===== Exercise input

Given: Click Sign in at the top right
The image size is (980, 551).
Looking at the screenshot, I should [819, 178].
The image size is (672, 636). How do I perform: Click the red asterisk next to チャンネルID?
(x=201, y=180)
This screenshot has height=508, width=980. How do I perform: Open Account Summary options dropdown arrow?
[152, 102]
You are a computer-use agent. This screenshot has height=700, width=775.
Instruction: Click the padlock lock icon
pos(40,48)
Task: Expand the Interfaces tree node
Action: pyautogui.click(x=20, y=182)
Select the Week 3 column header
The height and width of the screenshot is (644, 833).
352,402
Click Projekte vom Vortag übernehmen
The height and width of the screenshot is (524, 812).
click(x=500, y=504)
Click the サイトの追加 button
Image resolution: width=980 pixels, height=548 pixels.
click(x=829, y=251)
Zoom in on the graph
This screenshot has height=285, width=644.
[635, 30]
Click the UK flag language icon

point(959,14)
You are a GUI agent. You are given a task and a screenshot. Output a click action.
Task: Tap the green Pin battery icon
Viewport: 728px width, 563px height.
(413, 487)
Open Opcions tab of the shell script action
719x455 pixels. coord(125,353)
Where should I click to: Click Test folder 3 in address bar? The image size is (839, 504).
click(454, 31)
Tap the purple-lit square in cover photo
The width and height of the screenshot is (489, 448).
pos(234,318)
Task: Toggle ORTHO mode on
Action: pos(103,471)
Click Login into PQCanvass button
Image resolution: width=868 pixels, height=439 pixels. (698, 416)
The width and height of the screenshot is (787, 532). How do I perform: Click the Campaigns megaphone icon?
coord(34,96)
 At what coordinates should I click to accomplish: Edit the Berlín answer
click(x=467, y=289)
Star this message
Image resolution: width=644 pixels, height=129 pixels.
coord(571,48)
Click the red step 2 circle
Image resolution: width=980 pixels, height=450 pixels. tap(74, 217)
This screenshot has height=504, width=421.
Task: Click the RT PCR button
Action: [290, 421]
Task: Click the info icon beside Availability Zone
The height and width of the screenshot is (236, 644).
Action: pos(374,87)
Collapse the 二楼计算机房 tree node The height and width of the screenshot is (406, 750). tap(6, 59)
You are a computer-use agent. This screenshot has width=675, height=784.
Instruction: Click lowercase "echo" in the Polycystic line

==========

§ **Assignment**: Nothing in the data may be left out. Copy all of it exactly.

§ **Response**:
Given: Click Sign in at the top right
The image size is (980, 551).
Looking at the screenshot, I should [819, 178].
The image size is (672, 636). How do I perform: Click the red asterisk next to チャンネルID?
(x=201, y=180)
This screenshot has height=508, width=980. How do I perform: Open Account Summary options dropdown arrow?
[152, 102]
You are a computer-use agent. This screenshot has height=700, width=775.
Instruction: Click the padlock lock icon
pos(40,48)
Task: Expand the Interfaces tree node
Action: pyautogui.click(x=20, y=182)
Select the Week 3 column header
The height and width of the screenshot is (644, 833).
352,402
Click Projekte vom Vortag übernehmen
The height and width of the screenshot is (524, 812).
click(x=500, y=504)
Click the サイトの追加 button
Image resolution: width=980 pixels, height=548 pixels.
click(x=829, y=251)
Zoom in on the graph
This screenshot has height=285, width=644.
[635, 30]
Click the UK flag language icon

point(959,14)
You are a GUI agent. You are given a task and a screenshot. Output a click action.
Task: Tap the green Pin battery icon
Viewport: 728px width, 563px height.
(413, 487)
Open Opcions tab of the shell script action
719x455 pixels. coord(125,353)
Where should I click to: Click Test folder 3 in address bar? The image size is (839, 504).
click(454, 31)
Tap the purple-lit square in cover photo
The width and height of the screenshot is (489, 448).
pos(234,318)
Task: Toggle ORTHO mode on
Action: pos(103,471)
Click Login into PQCanvass button
Image resolution: width=868 pixels, height=439 pixels. (698, 416)
The width and height of the screenshot is (787, 532). How do I perform: Click the Campaigns megaphone icon?
coord(34,96)
 At what coordinates should I click to accomplish: Edit the Berlín answer
click(x=467, y=289)
Star this message
Image resolution: width=644 pixels, height=129 pixels.
coord(571,48)
Click the red step 2 circle
Image resolution: width=980 pixels, height=450 pixels. tap(74, 217)
This screenshot has height=504, width=421.
Task: Click the RT PCR button
Action: [290, 421]
Task: Click the info icon beside Availability Zone
The height and width of the screenshot is (236, 644).
Action: pos(374,87)
Collapse the 二楼计算机房 tree node The height and width of the screenshot is (406, 750). tap(6, 59)
You are a computer-use agent. This screenshot has width=675, height=784.
Instruction: Click lowercase "echo" in the Polycystic line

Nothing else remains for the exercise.